Pride Mobility's claims against Dylewski are premised on the contractual agreement between Pride and Dylewski. Accordingly, a cognizable contribution claim by Dylewski against Invacare must allege that Invacare shares Dylewski's contractual obligations to Pride. Dylewski's Third Party Complaint contains no such allegations of fact, and thus, fails to state a claim for contribution against Invacare.

( Id., at 28.)

In his current motion, Dylewski urges the Court to reconsider the Memorandum and Order dismissing his indemnification and contribution claims against Invacare. According to Dylewski, such reconsideration is warranted because the Court's decision would require him "to pay whatever amount Plaintiff demands before he could seek indemnity," a finding that "would substantially alter Florida law . . . by denying any person sued for breach of contract from seeking indemnity in a third party complaint or a cross-claim based upon the fact that the [sic] were sued by a plaintiff for some alleged breach." (Am. Mot. to Recons., ¶ 8.) Dylewski further states that he "disagrees with the Court's decision that in order to be without fault he must first meet the demand of Plaintiff," because "[t]his position would forever bar him from seeking indemnity from the one truly at fault." ( Id., at ¶ 9.) According to Dylewski, "it is sufficient that he allege fact that show that the actions of Invacare, Ward and MPU caused the debt alleged by Plaintiff not to be paid and that without those actions of the third party defendants there would be no alleged breach since there would be no debt to guaranty." ( Id.) Dylewski's current motion does not specifically address his third party contribution claims.

───

● Your tasks:
1) Reproduce the stretch of the opinion excerpt from "Pride Mobility's claims" through "contribution against Invacare.".
2) Condense the paragraph of the opinion excerpt that begins "In his current motion" into a bulleted list that keeps its main facts.

● Supplied material:
───

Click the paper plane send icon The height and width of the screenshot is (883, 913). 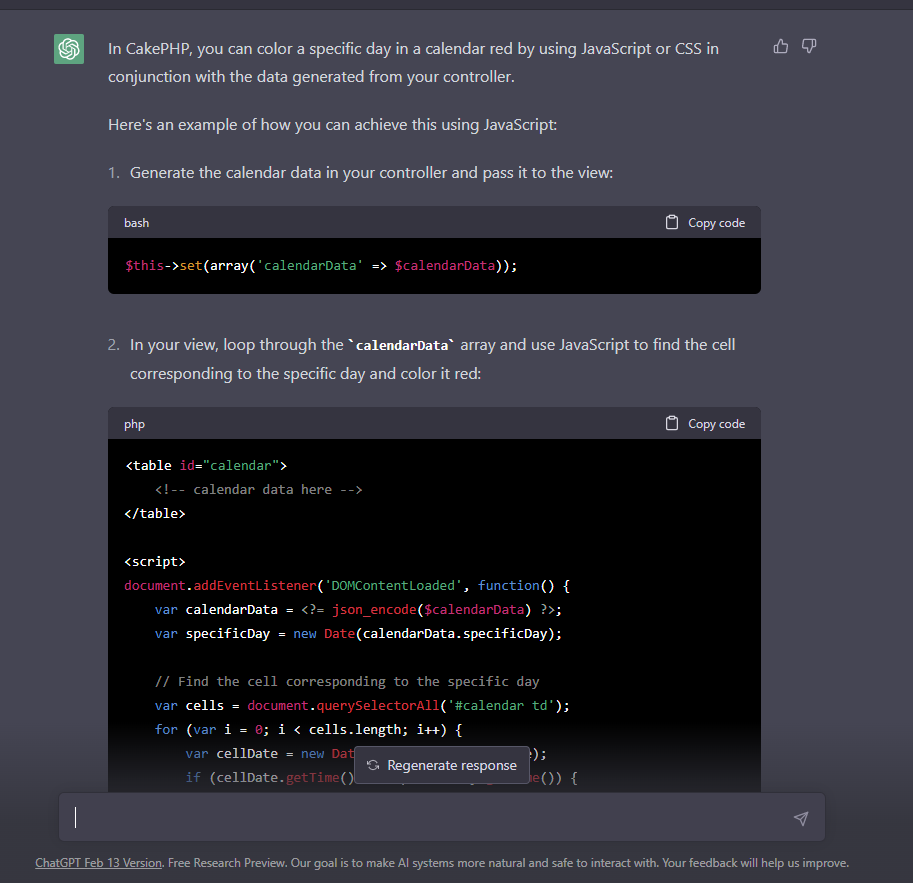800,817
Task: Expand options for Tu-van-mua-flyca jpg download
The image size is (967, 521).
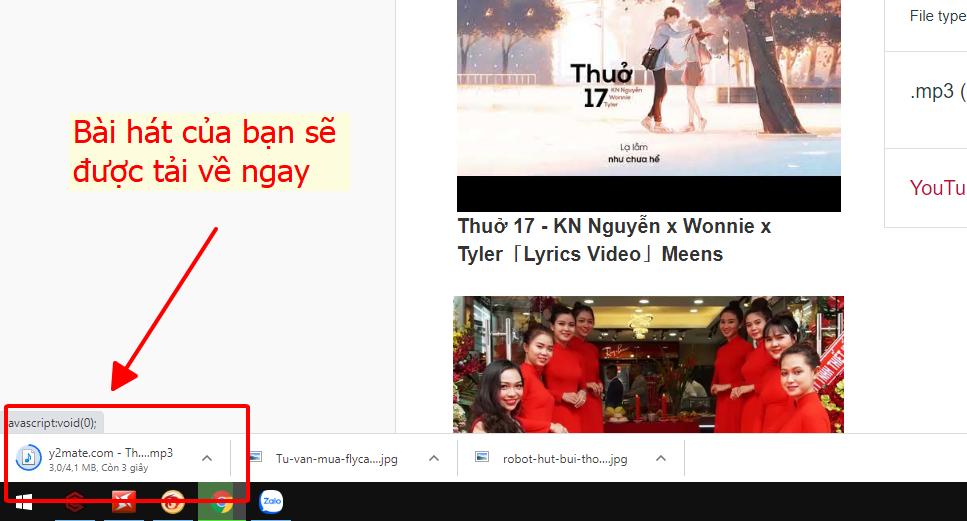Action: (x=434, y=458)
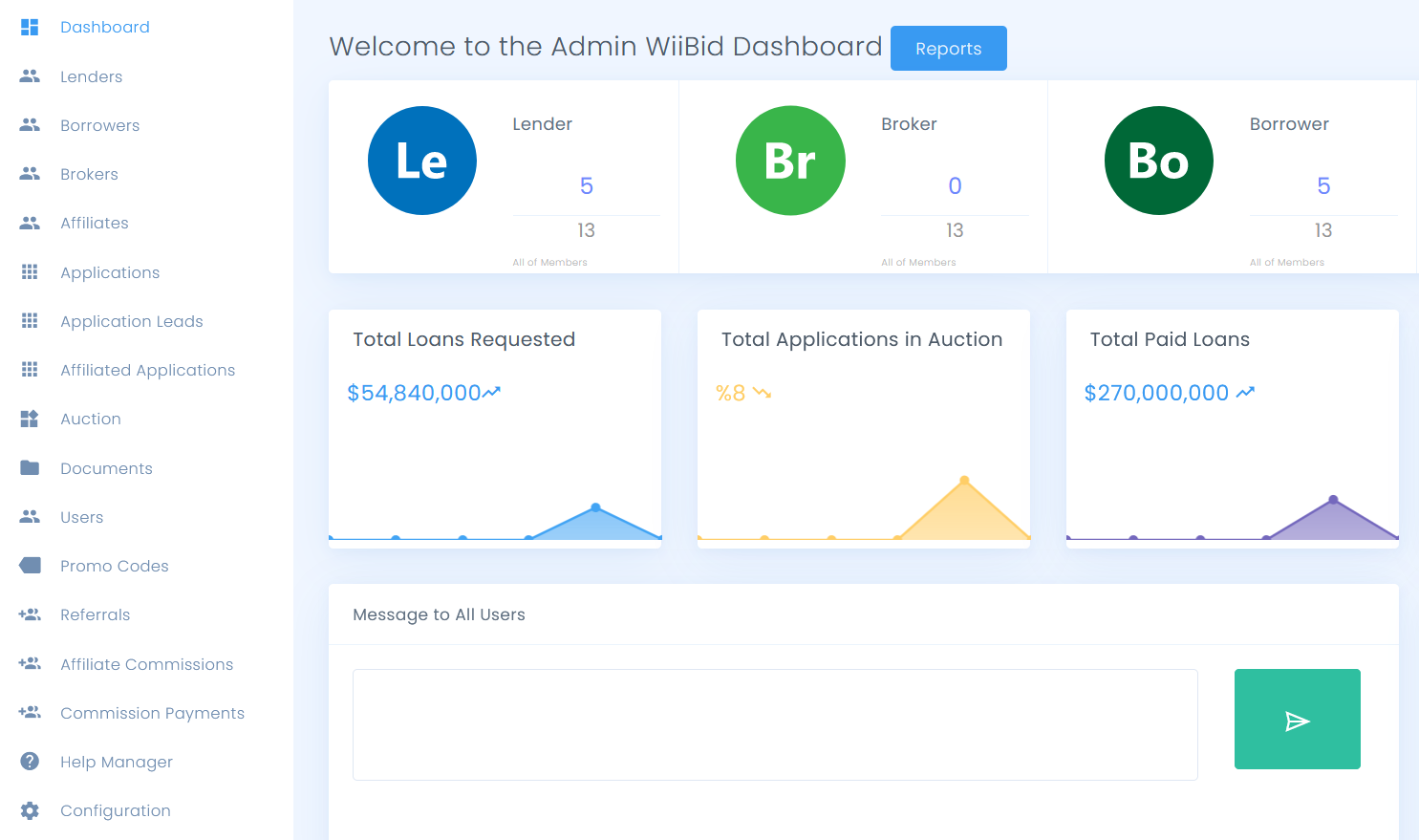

───

● Final results:
1)
Pride Mobility's claims against Dylewski are premised on the contractual agreement between Pride and Dylewski. Accordingly, a cognizable contribution claim by Dylewski against Invacare must allege that Invacare shares Dylewski's contractual obligations to Pride. Dylewski's Third Party Complaint contains no such allegations of fact, and thus, fails to state a claim for contribution against Invacare.

2)
- Dylewski asks the Court to reconsider the Memorandum and Order dismissing his indemnification and contribution claims against Invacare.
- He argues that the decision would require him to pay whatever Plaintiff demands before seeking indemnity. He says this would substantially alter Florida law by barring anyone sued for breach of contract from seeking indemnity through a third party complaint or cross-claim.
- He disagrees that he must first meet Plaintiff's demand in order to be without fault, because that position would forever bar him from seeking indemnity from the one truly at fault.
- He contends that it is enough to allege facts showing that the actions of Invacare, Ward and MPU caused the debt alleged by Plaintiff to go unpaid. Without those actions, there would be no debt to guaranty and no alleged breach.
- The motion does not specifically address his third party contribution claims.